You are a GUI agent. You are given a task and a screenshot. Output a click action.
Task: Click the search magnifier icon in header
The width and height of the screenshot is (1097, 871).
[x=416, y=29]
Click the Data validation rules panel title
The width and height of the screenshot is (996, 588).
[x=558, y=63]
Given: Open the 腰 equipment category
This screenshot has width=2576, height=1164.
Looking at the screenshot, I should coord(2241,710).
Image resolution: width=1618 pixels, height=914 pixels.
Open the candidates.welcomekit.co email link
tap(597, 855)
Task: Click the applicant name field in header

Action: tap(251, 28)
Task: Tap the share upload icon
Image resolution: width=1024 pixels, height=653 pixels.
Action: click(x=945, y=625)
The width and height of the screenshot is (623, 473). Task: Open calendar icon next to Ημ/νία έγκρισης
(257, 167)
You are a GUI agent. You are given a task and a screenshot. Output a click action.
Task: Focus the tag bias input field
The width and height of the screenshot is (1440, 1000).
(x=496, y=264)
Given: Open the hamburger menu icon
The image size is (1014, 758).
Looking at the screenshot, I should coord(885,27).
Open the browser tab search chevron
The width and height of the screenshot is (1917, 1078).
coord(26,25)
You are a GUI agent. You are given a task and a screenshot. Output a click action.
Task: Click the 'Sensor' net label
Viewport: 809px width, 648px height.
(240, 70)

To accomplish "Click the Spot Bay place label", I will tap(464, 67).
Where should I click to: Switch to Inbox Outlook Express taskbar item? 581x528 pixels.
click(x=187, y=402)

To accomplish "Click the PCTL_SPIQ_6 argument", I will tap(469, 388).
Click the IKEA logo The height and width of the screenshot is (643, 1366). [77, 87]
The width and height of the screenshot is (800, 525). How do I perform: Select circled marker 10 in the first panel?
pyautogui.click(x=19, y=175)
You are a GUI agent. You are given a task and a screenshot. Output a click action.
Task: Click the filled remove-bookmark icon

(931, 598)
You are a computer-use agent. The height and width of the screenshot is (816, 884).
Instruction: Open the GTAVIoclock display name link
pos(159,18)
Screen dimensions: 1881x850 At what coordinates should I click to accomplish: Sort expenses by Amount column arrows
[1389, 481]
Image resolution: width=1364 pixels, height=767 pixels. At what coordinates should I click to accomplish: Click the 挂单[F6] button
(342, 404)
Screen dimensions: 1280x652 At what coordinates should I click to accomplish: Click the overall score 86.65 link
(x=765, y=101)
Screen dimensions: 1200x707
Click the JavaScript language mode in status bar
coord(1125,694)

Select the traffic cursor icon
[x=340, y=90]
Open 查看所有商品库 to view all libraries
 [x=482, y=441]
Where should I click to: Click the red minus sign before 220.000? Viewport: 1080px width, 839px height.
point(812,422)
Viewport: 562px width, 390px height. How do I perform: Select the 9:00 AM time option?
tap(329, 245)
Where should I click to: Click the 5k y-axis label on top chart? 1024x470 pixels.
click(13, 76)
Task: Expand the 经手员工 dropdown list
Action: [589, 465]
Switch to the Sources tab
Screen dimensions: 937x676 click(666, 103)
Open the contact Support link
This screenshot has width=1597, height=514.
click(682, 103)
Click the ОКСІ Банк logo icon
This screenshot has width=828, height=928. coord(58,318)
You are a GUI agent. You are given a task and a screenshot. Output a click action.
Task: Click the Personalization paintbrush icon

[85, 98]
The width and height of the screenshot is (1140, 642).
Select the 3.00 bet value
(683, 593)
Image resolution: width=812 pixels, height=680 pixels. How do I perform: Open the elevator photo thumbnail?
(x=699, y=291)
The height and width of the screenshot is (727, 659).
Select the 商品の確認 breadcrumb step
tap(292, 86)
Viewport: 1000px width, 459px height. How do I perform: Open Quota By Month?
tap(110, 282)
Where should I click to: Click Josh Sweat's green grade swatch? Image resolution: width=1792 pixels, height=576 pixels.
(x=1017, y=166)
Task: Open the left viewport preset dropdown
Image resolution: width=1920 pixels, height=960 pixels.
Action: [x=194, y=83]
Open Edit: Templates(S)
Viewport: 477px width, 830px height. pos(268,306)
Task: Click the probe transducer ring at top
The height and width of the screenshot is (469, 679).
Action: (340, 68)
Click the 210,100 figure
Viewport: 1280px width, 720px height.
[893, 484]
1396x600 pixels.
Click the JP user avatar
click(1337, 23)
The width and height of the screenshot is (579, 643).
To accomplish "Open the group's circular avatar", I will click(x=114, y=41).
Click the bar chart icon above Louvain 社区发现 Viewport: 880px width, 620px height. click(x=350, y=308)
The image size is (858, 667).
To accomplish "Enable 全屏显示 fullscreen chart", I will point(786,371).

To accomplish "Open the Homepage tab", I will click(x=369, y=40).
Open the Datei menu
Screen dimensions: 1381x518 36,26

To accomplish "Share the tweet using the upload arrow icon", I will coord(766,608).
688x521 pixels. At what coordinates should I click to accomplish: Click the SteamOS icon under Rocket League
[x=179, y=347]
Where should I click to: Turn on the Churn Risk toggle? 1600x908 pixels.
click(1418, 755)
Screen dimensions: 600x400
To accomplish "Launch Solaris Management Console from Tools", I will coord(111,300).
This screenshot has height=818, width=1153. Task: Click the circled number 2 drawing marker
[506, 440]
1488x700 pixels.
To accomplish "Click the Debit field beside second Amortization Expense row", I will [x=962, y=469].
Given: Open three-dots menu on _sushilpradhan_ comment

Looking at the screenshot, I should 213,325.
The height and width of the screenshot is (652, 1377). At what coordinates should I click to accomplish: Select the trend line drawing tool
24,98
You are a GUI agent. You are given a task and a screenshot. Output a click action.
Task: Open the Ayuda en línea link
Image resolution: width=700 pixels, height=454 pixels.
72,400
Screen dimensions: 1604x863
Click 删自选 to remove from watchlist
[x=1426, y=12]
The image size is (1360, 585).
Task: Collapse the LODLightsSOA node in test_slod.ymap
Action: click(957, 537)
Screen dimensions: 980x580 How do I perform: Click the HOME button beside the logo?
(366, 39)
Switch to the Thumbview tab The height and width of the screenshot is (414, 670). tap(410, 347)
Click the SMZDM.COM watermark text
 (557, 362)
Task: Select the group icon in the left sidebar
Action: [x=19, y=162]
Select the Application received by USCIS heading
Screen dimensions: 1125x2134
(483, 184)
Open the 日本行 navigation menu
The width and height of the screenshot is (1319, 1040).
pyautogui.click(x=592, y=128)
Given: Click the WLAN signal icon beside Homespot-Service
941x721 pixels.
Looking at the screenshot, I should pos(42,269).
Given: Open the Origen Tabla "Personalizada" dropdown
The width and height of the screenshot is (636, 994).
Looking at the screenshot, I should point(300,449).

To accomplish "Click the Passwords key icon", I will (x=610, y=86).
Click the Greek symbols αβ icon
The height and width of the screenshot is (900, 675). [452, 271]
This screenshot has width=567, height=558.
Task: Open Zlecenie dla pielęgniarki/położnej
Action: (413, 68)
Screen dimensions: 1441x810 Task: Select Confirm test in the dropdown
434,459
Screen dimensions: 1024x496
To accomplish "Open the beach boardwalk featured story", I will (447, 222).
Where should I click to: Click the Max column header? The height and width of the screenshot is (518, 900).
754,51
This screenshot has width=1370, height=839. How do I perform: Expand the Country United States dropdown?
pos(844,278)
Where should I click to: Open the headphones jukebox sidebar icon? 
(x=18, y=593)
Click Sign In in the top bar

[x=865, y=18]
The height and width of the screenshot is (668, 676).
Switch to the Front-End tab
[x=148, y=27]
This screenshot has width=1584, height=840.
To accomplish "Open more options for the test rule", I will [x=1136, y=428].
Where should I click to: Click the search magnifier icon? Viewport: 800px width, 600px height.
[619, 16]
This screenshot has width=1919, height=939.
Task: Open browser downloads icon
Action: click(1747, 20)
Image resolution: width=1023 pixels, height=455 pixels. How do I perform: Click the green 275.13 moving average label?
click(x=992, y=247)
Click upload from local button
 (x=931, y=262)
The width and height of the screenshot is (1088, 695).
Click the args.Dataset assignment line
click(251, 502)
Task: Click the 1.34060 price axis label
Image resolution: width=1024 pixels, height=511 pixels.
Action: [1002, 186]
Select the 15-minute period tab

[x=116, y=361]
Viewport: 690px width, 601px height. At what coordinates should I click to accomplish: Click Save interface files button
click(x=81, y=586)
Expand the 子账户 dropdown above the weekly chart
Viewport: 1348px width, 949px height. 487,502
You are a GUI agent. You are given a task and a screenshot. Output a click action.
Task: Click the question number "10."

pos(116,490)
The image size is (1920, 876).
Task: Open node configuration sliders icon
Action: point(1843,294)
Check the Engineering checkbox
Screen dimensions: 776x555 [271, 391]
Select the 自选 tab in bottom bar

# # #

## Task to complete
Which lines run from the one containing "Click the args.Dataset assignment line" to the end of the records? Transcribe exactly those, both ends included.

## Answer to the exercise
Click the args.Dataset assignment line
click(251, 502)
Task: Click the 1.34060 price axis label
Image resolution: width=1024 pixels, height=511 pixels.
Action: [1002, 186]
Select the 15-minute period tab

[x=116, y=361]
Viewport: 690px width, 601px height. At what coordinates should I click to accomplish: Click Save interface files button
click(x=81, y=586)
Expand the 子账户 dropdown above the weekly chart
Viewport: 1348px width, 949px height. 487,502
You are a GUI agent. You are given a task and a screenshot. Output a click action.
Task: Click the question number "10."

pos(116,490)
The image size is (1920, 876).
Task: Open node configuration sliders icon
Action: point(1843,294)
Check the Engineering checkbox
Screen dimensions: 776x555 [271, 391]
Select the 自选 tab in bottom bar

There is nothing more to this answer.